James Hilton is a legend of sorts in the world of comic collecting.  After-all, he started collecting in the Golden Age of comics all the way back to 1939 – and continued right up to his passing in 1968 (the Silver Age of comics). He was also the first African American collector to achieve the esteemed comic pedigree status.

The majority of books (and the “keys” in the collection) were from 1946.  Oddly no books from 1949 were found (making it the only missing year). One can imagine storing over 5,000 comics in a Brooklyn, NY home was no small feat. However, the collection was retained in the home by family members until James’ nephew Ron took an interest in 1993. Taking some samples to Christie’s Auction House in Manhattan, he initiated a relationship which would begin recognition of the Big Apple pedigree and admiration of the comic collecting public.
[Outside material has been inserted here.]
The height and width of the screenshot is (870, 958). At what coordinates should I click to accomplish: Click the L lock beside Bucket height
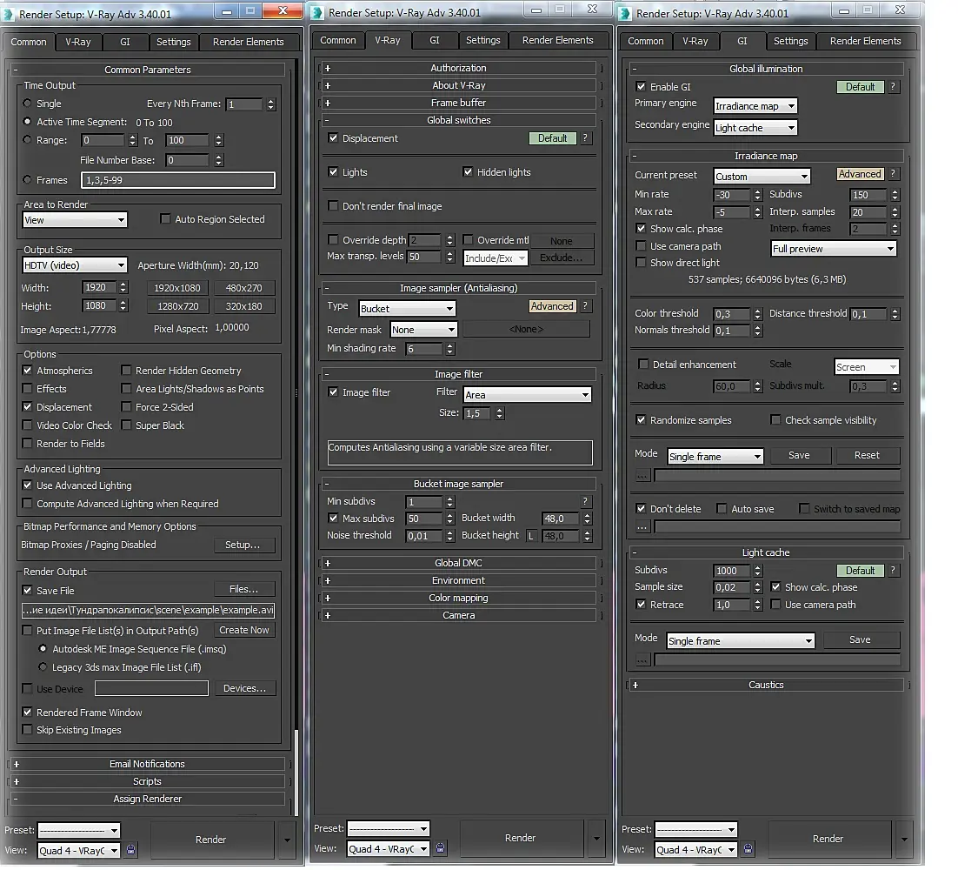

Christie’s auctioned many of the books over subsequent years between 1994 to 2000.  Dealer Phil Weiss continued to disperse the comics after that period.

Stored in trunks, the 1940’s books retained white pages and represented some of the highest known grades (for example my Police Comics #57 (9.4) is the best graded copy of that issue).  Later comics were stored on shelves and did not fair as well in their battle against time.



The books I own are distinguished by what are likely distributor marks in sort of a loopy nine shape.